Prove $a^2$ is even $\implies$ $a$ is even. It was proven via contradiction by my friend.
Here is the proof in question, which uses proof by contradiction
Assume towards a contradiction that $a$ is odd. Let $a = 2k+1$, then $a^2 = 4k^2 + 4k + 1 = 2(2k^2+2k)+1$ Therefore $a^2$ is odd. Contradiction.
To me, this proof in question seems incorrect because it shows that if $a$ is odd then $a^2$ is odd. We have shown that the converse of what we want to contradict is a contradiction. I feel like this proof by contradiction is not mathematically correct or vigorous enough, and for it to be correct we would have to start from $a^2$ being even, working our way down to $a$ being odd, and then finding a contradiction.
Am I correct? Or am I just confused about something?
Best Answer
Your friend has done the contrapositive. He has not proved it by contradiction exactly. The contrapositive of a statement is: if the conclusion is false, then the premise is false. You friend assumed the conclusion did not apply, namely that $a^2$ is not even (which means it's odd), and went on to prove that $a$ is not even (which means it's odd).
Contradiction proceeds the following way: Assume that the conclusion is false but the premise is true. Then, come up with a false statement logically (a false statement could be like $0 = 1$ or $3$ divides $2$). Hence, we must assume both that $a^2$ is even and $a$ is odd, and come up with a false statement.
A proof by contradiction would say : Let $a^2$ be even and $a$ be odd. We will derive a contradiction.
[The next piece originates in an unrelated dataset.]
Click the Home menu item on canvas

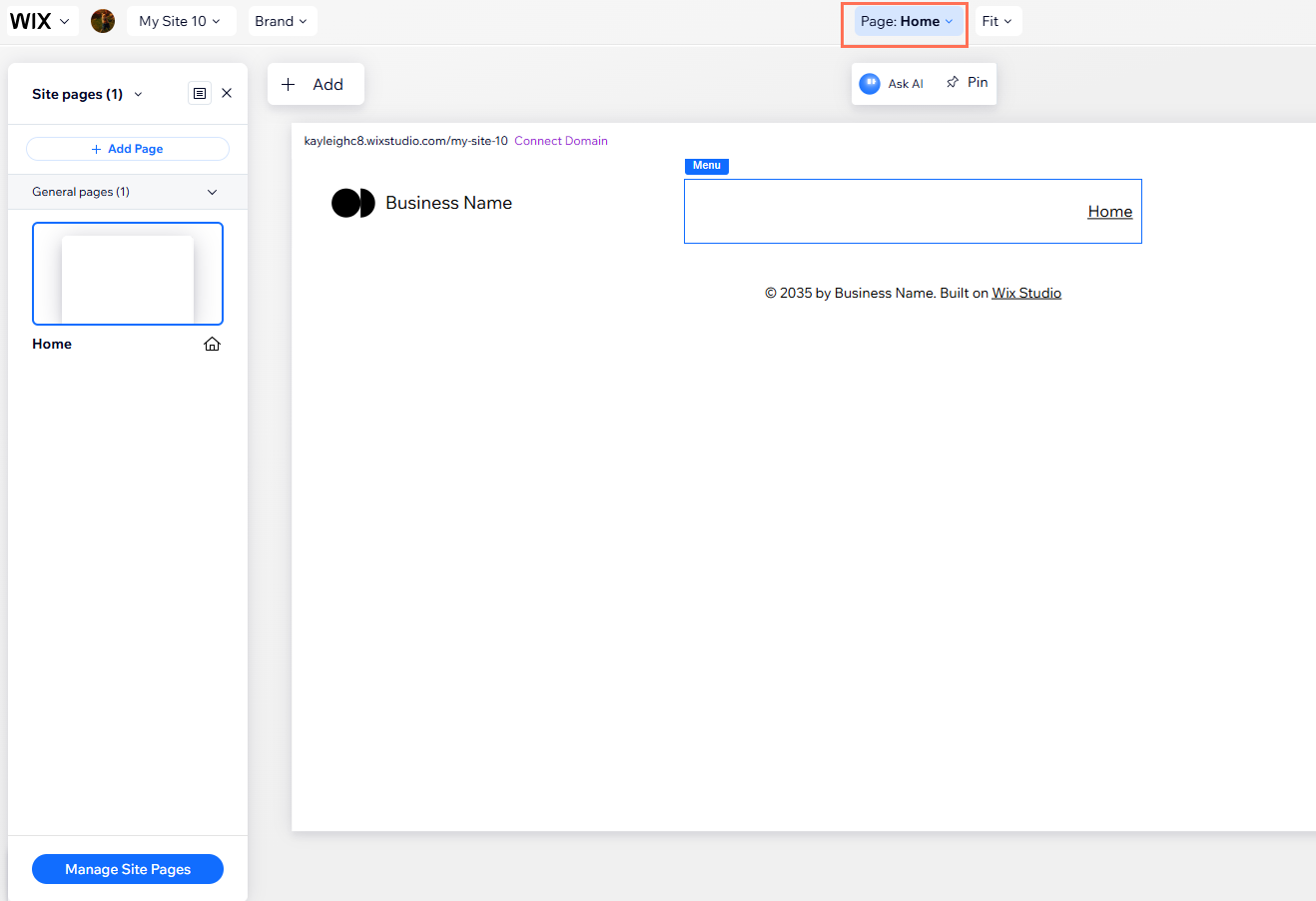[x=1109, y=212]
Note that $a^2-a$ is an odd number, since it is an odd number subtracted from an even number. However, $a^2-a =a(a-1)$. Since $a$ and $a-1$ are consecutive numbers, one of them is an even number. Hence, since $a^2-a$ has an even number as a factor, it is also an even number. But then $a^2-a$ is both even and odd, which is not possible. Hence, the original statement "Let $a^2$ be even and $a$ be odd", must be false. Hence, if $a^2$ is even, $a$ too must be even.